- [YOUR GOAL] Tally the lines in the material below that contain the string "arrow", matching case exactly. Give only the number.

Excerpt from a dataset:
######

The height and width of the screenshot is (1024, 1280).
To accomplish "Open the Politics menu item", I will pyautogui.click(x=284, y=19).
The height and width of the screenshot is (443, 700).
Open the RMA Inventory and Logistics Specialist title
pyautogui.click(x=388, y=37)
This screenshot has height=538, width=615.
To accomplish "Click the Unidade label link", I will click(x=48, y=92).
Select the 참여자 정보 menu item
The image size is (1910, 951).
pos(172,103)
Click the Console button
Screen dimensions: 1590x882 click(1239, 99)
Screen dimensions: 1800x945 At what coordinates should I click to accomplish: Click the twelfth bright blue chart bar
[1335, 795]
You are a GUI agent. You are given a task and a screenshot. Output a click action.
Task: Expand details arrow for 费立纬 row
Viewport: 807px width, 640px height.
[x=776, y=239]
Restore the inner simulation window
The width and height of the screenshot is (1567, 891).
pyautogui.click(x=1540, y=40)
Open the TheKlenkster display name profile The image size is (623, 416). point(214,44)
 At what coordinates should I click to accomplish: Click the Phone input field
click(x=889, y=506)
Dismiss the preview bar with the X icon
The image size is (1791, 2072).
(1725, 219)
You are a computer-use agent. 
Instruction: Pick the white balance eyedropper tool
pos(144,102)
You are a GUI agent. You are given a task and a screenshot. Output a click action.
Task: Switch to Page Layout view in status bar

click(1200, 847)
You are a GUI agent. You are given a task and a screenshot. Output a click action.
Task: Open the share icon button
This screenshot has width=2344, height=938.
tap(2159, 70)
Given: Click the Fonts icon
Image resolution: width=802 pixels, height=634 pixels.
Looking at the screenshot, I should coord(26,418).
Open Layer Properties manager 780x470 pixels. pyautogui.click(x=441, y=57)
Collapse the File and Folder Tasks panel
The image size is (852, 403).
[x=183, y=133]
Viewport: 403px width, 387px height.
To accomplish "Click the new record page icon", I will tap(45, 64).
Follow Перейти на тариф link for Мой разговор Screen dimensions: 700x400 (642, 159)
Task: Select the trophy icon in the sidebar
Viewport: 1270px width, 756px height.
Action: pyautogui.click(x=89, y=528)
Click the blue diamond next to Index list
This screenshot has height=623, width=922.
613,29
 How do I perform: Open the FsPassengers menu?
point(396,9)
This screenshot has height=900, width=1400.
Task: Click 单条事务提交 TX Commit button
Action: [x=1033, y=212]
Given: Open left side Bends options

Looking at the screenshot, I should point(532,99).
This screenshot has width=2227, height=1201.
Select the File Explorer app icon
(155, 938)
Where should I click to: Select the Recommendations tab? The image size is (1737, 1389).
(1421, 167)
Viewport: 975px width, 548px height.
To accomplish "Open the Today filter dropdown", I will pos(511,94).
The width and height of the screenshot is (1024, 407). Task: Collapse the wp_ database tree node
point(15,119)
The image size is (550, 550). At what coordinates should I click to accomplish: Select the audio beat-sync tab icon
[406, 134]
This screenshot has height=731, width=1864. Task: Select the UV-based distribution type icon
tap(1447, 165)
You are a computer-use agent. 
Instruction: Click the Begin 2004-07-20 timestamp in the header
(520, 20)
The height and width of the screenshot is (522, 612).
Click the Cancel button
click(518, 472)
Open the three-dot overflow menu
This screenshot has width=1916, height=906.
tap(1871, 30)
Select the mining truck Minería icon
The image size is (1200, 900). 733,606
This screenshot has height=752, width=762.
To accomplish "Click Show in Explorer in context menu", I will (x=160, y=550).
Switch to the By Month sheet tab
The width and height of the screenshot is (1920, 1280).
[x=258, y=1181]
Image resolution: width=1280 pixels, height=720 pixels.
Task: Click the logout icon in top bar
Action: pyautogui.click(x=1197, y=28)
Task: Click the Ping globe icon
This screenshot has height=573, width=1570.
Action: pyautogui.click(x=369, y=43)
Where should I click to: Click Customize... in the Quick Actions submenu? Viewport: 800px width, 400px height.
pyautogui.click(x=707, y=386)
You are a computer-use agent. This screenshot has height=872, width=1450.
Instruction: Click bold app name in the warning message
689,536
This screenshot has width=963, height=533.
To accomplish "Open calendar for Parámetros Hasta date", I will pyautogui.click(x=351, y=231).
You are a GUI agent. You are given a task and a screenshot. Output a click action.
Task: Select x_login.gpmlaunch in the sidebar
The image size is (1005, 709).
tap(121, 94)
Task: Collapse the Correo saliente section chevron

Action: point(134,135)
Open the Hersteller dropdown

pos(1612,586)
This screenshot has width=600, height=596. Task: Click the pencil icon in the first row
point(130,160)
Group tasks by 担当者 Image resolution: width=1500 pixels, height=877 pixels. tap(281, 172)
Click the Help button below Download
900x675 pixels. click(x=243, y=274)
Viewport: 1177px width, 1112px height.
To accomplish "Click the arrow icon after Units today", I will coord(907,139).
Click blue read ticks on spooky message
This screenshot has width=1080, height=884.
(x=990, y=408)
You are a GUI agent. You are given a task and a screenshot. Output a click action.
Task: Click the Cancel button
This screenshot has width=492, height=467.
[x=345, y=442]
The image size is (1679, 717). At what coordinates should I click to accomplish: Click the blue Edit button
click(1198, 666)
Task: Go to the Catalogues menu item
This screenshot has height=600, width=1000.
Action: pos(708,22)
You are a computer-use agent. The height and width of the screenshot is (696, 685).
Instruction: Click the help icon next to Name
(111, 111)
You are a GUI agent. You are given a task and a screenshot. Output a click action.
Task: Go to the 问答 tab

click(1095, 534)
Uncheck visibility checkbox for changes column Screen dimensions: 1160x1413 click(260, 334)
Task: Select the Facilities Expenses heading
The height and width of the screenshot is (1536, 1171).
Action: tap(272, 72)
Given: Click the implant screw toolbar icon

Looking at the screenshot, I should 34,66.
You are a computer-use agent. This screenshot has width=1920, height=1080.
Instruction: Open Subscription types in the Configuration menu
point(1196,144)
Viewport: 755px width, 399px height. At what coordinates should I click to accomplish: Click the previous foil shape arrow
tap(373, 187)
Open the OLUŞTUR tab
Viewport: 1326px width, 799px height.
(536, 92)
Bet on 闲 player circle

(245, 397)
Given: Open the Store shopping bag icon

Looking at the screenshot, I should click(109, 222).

######

- [COMPLETED TASK] 3